Juan María Alcedo

Personal information
- Full name: Juan María Alcedo Serrano
- Date of birth: 5 February 2001 (age 25)
- Place of birth: Rota, Spain
- Height: 1.78 m (5 ft 10 in)
- Position: Left-back

Team information
- Current team: Torreense

Youth career
- 2011–2014: Rota
- 2014–2016: Sanluqueño
- 2016–2020: Sevilla

Senior career*
- Years: Team / Apps / (Gls)
- 2020: Sevilla C / 1 / (0)
- 2020–2022: Sevilla B / 57 / (0)
- 2022–2025: Albacete / 51 / (2)
- 2023–2024: → Mirandés (loan) / 30 / (1)
- 2025–2026: Córdoba / 13 / (0)
- 2026–: Torreense / 0 / (0)

International career
- 2019: Spain U18 / 4 / (0)

= Juan María Alcedo =

Spanish footballer (born 2001)

Juan María Alcedo Serrano (born 5 February 2001) is a Spanish footballer who plays as a left-back for Portuguese club SCU Torreense.

==Club career==
Born in Rota, Andalusia, Alcedo joined Sevilla FC's youth setup in 2016, after representing Atlético Sanluqueño CF and CD Rota. He made his senior debut with the reserves on 1 November 2020, coming on as a late substitute in a 1–1 Segunda División B away draw against Real Murcia.

On 7 July 2022, Alcedo signed a three-year contract with Albacete Balompié, newly-promoted to Segunda División. He made his professional debut on 20 August, replacing Maikel Mesa in a 0–0 home draw against Burgos CF.

Alcedo scored his first professional goal on 26 November 2022, netting the winner in a 2–1 home win over Racing de Santander. On 10 July of the following year, he was loaned to fellow second division side CD Mirandés for the season.

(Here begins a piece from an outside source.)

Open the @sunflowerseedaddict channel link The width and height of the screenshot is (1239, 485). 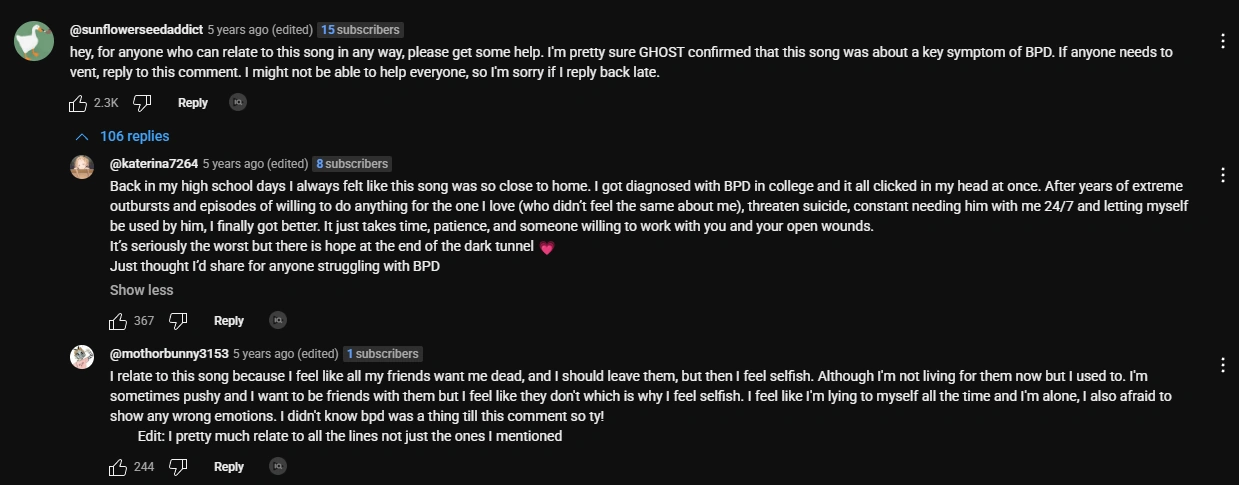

Back to Albacete in July 2024, Alcedo was unable to establish himself as a regular starter, and signed a one-year deal with fellow second division side Córdoba CF on 8 June 2025. After again being rarely used, he moved to Liga Portugal 2 side SCU Torreense on a three-year contract on 2 July 2026.